> _REQUIREMENT_:
Could you copy out all the lines in the material below where the word "value" occurs?

————————

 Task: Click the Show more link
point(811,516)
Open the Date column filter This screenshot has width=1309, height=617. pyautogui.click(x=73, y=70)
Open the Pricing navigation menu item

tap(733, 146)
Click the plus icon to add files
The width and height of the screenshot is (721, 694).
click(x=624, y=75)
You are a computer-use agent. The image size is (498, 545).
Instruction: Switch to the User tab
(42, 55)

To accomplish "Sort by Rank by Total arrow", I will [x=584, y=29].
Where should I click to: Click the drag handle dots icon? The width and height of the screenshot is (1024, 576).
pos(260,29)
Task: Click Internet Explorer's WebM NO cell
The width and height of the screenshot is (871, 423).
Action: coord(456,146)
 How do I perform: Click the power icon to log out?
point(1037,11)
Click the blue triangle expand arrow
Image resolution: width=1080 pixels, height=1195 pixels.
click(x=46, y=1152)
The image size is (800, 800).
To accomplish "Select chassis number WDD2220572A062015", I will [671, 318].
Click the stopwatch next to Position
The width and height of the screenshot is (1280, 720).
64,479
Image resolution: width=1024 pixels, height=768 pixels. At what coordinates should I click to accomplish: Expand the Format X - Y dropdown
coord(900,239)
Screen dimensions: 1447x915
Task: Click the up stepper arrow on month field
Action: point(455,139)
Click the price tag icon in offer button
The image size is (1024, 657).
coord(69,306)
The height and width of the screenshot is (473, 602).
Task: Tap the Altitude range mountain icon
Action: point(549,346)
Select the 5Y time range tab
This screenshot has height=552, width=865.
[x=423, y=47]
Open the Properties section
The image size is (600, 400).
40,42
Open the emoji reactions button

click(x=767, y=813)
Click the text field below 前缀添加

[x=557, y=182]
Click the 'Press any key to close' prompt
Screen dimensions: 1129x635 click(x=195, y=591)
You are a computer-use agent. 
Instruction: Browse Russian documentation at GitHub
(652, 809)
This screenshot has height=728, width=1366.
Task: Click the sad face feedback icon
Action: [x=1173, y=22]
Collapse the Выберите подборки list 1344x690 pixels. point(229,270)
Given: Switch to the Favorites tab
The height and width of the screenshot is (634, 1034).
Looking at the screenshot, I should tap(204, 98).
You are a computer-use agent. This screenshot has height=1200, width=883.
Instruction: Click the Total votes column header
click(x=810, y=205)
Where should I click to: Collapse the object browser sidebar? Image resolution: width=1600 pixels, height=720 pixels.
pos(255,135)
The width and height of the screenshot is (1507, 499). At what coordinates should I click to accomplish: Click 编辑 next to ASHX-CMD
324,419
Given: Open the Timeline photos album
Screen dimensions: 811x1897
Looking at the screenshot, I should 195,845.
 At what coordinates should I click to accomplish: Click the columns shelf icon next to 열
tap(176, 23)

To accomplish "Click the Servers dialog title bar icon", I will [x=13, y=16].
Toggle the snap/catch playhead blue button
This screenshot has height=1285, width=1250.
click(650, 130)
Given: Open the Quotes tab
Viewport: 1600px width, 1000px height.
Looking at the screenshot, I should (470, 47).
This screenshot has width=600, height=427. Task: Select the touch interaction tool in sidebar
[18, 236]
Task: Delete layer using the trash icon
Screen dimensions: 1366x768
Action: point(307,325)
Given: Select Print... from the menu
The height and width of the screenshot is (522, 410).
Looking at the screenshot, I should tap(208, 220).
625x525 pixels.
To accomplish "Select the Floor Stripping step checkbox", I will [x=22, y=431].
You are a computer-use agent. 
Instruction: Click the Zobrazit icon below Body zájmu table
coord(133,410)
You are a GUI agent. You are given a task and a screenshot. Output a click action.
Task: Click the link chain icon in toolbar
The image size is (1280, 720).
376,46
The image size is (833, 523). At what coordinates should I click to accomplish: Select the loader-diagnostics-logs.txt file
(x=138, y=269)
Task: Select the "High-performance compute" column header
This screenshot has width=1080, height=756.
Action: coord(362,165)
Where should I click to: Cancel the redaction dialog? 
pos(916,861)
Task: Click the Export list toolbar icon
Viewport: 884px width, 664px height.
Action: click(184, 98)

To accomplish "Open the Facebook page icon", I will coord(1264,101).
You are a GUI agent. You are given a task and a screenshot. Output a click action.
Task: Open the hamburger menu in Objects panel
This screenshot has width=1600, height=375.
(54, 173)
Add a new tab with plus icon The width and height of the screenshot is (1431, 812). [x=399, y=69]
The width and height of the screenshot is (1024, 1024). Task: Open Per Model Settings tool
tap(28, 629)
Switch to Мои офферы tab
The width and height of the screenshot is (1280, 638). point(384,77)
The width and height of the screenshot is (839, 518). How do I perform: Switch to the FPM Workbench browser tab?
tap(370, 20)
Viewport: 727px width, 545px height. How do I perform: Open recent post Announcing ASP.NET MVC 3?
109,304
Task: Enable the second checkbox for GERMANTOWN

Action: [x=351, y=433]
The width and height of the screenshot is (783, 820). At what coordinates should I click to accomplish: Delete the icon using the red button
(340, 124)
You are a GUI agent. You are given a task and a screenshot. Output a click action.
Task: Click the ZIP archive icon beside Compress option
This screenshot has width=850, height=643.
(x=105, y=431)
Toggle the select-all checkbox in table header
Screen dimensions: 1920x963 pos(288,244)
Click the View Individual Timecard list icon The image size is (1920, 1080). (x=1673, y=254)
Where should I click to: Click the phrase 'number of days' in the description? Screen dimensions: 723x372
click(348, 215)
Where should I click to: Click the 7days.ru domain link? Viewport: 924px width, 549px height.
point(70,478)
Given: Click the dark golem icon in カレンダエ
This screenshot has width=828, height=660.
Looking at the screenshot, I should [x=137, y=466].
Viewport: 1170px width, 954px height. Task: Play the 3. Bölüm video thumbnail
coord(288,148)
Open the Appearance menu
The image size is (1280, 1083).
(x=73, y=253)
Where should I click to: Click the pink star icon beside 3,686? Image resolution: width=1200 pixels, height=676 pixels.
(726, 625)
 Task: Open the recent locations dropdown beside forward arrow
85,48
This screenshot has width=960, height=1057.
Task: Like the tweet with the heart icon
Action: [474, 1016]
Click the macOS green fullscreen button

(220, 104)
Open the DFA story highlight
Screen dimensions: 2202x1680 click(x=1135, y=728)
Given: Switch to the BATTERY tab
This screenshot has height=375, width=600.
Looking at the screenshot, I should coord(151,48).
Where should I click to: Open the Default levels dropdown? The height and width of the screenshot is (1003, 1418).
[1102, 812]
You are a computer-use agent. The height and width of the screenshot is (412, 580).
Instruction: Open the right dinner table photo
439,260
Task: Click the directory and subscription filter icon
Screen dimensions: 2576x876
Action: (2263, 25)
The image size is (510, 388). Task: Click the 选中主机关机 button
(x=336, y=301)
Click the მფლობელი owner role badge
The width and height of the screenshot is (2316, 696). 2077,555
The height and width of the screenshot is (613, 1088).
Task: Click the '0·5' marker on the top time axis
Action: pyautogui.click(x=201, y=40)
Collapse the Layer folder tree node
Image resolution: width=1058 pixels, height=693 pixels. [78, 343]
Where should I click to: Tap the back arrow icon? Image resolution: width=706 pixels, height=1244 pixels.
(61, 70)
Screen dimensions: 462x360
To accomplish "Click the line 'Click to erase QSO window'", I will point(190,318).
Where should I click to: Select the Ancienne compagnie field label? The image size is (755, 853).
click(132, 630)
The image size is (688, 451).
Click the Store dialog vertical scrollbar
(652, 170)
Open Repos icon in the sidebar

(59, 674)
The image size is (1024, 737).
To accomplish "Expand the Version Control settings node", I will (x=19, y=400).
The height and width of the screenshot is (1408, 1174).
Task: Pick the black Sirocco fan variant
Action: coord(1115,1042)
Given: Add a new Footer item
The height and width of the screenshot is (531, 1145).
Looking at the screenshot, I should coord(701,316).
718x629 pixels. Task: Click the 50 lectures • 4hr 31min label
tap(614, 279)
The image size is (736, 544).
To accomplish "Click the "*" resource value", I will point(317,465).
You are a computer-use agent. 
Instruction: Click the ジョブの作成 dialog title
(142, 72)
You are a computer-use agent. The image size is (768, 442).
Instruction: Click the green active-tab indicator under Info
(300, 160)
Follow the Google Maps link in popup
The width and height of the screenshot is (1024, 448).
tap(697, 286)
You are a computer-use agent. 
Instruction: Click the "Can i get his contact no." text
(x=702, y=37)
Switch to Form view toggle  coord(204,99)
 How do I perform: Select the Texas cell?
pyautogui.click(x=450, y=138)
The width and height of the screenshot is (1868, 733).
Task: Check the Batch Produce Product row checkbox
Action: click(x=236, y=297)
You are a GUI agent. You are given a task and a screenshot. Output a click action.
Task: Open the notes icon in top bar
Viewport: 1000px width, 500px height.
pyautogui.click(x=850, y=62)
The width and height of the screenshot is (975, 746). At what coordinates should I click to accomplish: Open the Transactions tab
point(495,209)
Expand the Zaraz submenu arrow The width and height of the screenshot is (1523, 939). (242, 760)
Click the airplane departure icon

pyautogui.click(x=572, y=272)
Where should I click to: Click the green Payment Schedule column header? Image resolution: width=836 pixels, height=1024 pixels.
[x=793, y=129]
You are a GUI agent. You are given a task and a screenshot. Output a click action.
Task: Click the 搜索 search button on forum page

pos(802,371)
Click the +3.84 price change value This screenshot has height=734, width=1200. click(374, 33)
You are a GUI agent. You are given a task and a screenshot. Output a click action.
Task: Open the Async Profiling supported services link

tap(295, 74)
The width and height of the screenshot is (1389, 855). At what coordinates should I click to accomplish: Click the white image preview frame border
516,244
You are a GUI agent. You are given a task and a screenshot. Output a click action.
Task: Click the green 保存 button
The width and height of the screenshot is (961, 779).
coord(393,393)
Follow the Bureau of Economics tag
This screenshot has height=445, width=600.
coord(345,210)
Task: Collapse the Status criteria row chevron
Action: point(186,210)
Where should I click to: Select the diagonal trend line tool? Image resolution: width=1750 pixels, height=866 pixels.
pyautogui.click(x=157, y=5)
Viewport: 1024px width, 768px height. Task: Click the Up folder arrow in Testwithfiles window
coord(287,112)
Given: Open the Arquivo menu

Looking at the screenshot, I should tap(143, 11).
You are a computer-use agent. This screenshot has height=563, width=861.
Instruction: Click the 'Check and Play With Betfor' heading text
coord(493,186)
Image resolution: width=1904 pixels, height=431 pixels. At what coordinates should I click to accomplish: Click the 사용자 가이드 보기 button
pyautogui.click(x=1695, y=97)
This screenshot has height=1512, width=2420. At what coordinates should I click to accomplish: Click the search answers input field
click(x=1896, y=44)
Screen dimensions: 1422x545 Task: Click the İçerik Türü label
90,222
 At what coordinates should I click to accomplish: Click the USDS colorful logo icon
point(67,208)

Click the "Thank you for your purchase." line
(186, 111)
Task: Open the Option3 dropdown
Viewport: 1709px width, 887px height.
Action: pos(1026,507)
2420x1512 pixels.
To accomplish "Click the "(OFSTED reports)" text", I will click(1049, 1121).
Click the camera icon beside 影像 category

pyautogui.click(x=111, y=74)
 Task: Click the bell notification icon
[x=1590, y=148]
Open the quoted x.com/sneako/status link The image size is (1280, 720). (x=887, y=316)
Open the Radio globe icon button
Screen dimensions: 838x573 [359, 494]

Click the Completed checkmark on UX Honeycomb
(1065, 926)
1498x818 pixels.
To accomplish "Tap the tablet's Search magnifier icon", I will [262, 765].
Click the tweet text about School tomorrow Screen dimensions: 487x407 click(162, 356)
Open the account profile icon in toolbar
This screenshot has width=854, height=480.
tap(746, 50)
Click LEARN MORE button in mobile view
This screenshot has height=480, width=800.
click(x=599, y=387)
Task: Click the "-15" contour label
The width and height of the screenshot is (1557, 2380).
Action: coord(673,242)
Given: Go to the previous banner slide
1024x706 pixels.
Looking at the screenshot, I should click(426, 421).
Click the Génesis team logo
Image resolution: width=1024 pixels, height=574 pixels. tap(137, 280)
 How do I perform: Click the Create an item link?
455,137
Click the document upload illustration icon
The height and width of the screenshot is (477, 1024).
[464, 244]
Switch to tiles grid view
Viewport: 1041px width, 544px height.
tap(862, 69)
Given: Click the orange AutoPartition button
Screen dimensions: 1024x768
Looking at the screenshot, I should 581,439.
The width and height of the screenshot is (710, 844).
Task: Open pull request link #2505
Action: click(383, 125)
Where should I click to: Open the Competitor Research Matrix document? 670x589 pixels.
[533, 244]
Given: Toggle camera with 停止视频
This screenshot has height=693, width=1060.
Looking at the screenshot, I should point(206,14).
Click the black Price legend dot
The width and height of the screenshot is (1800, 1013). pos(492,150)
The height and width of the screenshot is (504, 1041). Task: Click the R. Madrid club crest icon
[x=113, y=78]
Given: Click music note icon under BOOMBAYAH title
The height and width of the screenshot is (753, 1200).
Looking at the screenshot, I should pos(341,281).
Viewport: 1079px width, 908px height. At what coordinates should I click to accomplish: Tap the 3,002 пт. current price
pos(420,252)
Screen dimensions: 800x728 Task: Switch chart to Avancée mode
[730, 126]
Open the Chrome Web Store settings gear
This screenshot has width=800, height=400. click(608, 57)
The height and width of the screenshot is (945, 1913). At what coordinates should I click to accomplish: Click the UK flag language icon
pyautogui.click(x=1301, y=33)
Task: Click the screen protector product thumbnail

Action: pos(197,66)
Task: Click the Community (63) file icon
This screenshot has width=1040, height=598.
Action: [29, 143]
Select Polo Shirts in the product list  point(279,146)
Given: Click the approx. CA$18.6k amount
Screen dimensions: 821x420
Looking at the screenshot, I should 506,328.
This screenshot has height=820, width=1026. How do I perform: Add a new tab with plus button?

————————

> _TASK SOLUTION_:
To accomplish "Click the "*" resource value", I will point(317,465).
Click the +3.84 price change value This screenshot has height=734, width=1200. click(374, 33)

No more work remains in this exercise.